We inched forward on the line, but my mind was not on hot chocolate. Suddenly, it all made sense. All Faith had ever wanted was for Chloe and Shannen to accept her, but they’d only hung out with her because of me. Once I was gone, she must have been desperate to hang on to them. Desperate enough to drop her few Norm friends and do it in a way that would impress the Cresties. Like bitching Annie out in public and mocking Becca to her face for something Chloe and Shannen thought was lame.

It was my fault. My leaving had turned Faith to the dark side. God. No wonder everyone around here hated me. I had never realized how much my dad’s actions and their consequences had affected everyone. Even Annie. Suddenly this hot gush of anger surged through me and my jaw clenched. I wished he was there right now just so I could tell him to his face how much he’d messed up my life. But he wasn’t. And wherever he was, he was happily oblivious to all the misery he’d left behind—which just pissed me off even more. It was so not fair. He should be the one suffering, not me. He’d screwed over our friends, torn us from our home, and then left us without explanation, and my mom and I were the ones who had to deal with it all.

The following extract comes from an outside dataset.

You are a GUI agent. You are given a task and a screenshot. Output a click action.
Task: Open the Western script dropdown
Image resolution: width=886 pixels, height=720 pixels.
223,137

“Oh my God. Shannen Moore,” David said under his breath.

I didn’t even realize my fingers had curled into fists until he spoke, bringing me back to the now, and they unclenched. Sure enough, Shannen was cutting purposefully across the field, headed straight for Faith’s booth. My heart dropped at the sight of her. I knew she had to be involved in the lawn jockey debacle. “Prank” was her middle name. I’d learned some of my best stuff from her. But everything we’d ever done had been harmless—swapping people’s front porch jack-o-lanterns the day before Halloween, rearranging all of Chloe’s mom’s books in the library, stealing the ladder from Hammond’s boys-only tree house while he and the Idiot Twins were still up there (and returning it three hours later when they were starving and really had to pee). We’d never done anything overtly cruel to anyone, least of all each other.

“God, why don’t you just say hello to her? Or even better, ask her to the Harvest Ball like you’ve been whining about doing for three years?” Annie suggested, holding down the pleated skirt of her jumper-style dress as the wind kicked up again. “This is getting pathetic already.”

“No.” He shook his head. But then his eyes suddenly filled with hope. “You think I should?” he asked me.

I didn’t. Not even a little bit. Shannen may have had a tough exterior when I knew her before, but these days that exterior was also frozen over by a thick layer of ice. But who was I to rain on anyone’s lifelong crush parade? I knew better than anyone that Shannen had her good qualities. She just hadn’t been exhibiting any of them lately.

“Sure. Go for it,” I said, crossing my fingers behind my back in hope.

David was buoyed by my tentative confidence. He stepped out of line and cleared his throat. “Hey, Shannen.”

She paused. Her eyes flicked over him, then me. “What?”

“Um, yeah, I was just wondering. . . . Do you have a date for the Harvest Ball?” he asked in a rush.

I sent Shannen telepathic messages. Please just don’t humiliate him. Please, please, please be the kind person I know you’re capable of being.

“Actually, I do,” she said. Then miraculously she gave him a kind smile. “But thanks for asking.”

Then she glanced at me quickly, turned, and walked away. For that split second it was as if we were friends again. As if she understood me. As if she cared about someone other than herself. Something other than her insular clique.

“Ouch,” David said.

“Bitch,” Annie added under her breath. She whipped her notebook out of her pocket and furiously started making notes.